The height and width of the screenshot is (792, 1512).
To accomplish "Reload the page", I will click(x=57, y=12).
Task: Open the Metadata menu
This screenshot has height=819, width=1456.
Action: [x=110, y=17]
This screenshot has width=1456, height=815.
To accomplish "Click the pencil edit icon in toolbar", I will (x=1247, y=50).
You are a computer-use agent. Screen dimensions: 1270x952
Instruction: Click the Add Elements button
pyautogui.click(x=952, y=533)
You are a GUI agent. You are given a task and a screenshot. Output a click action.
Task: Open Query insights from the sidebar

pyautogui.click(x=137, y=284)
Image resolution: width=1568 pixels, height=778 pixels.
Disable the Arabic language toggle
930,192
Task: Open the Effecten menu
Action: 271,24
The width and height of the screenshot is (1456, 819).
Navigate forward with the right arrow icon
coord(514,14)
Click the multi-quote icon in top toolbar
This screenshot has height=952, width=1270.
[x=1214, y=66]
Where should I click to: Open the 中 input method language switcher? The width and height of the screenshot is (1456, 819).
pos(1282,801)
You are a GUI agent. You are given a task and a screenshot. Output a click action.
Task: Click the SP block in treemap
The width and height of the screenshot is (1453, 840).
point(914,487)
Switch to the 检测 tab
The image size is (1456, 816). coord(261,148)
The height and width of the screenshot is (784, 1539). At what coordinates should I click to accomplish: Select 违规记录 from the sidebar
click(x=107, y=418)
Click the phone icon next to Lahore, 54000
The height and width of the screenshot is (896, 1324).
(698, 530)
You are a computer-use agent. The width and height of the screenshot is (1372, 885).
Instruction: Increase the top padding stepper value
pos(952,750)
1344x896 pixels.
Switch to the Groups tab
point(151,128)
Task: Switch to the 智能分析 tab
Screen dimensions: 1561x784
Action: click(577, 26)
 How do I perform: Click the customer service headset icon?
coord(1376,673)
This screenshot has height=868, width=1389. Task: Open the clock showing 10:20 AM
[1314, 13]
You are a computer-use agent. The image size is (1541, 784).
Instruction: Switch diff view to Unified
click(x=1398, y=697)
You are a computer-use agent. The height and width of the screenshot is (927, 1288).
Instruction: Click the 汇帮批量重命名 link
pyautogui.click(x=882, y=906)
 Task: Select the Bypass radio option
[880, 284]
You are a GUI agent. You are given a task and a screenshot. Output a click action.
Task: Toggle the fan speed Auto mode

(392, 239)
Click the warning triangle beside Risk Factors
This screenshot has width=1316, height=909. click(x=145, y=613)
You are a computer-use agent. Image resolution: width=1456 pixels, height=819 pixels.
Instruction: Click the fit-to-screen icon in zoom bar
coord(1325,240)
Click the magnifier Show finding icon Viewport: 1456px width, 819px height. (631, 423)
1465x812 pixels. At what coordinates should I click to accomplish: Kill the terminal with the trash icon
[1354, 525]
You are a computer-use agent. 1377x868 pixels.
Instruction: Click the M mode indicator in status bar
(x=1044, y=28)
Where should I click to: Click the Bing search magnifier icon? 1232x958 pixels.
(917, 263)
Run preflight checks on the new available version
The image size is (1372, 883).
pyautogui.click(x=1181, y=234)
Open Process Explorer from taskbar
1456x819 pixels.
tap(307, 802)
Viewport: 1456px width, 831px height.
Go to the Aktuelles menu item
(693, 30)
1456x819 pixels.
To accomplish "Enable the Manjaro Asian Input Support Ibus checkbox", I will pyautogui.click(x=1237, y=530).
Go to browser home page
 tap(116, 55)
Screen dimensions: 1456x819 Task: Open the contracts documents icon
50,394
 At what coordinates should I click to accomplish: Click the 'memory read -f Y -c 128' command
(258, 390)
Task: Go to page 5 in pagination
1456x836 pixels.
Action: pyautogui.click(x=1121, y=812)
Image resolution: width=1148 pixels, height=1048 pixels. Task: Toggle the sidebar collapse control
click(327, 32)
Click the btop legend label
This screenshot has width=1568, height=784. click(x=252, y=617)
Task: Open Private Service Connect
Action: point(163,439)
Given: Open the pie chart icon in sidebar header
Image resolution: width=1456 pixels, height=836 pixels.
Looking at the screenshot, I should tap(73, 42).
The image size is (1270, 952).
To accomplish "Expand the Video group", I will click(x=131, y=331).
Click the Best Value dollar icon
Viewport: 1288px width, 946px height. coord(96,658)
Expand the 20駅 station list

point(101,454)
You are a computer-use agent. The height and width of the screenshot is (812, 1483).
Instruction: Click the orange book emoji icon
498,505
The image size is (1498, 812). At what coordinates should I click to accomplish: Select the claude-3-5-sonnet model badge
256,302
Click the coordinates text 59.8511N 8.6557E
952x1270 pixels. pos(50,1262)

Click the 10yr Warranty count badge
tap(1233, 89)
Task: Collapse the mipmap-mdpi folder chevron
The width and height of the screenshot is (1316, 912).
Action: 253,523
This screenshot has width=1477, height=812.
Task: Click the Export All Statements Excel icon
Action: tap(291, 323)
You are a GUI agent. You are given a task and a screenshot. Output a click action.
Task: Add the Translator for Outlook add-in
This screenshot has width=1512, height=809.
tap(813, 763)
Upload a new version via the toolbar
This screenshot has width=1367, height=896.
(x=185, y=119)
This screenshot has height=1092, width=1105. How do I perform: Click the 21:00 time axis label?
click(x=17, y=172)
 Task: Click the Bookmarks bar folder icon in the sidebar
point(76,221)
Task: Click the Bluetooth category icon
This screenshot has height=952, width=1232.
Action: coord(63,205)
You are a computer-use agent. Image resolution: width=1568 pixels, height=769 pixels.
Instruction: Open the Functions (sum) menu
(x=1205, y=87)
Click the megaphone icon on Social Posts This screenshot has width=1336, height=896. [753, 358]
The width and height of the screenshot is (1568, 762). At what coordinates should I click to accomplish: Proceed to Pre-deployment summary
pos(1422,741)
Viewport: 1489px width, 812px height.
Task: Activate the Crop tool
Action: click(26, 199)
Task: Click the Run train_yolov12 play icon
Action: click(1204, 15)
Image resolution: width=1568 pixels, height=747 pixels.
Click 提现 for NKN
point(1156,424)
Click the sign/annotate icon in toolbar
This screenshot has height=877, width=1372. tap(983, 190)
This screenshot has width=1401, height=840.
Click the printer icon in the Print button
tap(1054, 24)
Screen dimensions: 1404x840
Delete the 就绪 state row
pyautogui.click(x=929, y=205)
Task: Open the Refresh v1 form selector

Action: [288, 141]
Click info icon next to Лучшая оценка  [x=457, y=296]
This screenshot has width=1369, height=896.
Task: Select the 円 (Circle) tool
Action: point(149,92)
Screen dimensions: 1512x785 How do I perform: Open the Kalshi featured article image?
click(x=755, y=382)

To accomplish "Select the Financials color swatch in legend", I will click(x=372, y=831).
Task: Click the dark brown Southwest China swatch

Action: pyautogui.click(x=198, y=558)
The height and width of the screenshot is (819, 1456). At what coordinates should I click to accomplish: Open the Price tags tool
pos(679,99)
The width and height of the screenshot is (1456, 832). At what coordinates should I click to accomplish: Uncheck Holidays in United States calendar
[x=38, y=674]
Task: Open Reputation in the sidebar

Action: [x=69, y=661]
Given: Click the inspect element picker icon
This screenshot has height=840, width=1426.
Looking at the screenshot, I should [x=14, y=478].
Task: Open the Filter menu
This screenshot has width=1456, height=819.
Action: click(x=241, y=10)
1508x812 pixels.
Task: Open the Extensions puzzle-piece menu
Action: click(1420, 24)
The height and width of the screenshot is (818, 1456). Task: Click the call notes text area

Task details: Looking at the data above, write out exactly the lines that start at the one containing "Instruction: Switch diff view to Unified" and end at the one containing "You are a computer-use agent. 1377x868"; include both and nothing beyond.

Reply to the task:
Instruction: Switch diff view to Unified
click(x=1398, y=697)
You are a computer-use agent. The height and width of the screenshot is (927, 1288).
Instruction: Click the 汇帮批量重命名 link
pyautogui.click(x=882, y=906)
 Task: Select the Bypass radio option
[880, 284]
You are a GUI agent. You are given a task and a screenshot. Output a click action.
Task: Toggle the fan speed Auto mode

(392, 239)
Click the warning triangle beside Risk Factors
This screenshot has width=1316, height=909. click(x=145, y=613)
You are a computer-use agent. Image resolution: width=1456 pixels, height=819 pixels.
Instruction: Click the fit-to-screen icon in zoom bar
coord(1325,240)
Click the magnifier Show finding icon Viewport: 1456px width, 819px height. (631, 423)
1465x812 pixels. At what coordinates should I click to accomplish: Kill the terminal with the trash icon
[1354, 525]
You are a computer-use agent. 1377x868 pixels.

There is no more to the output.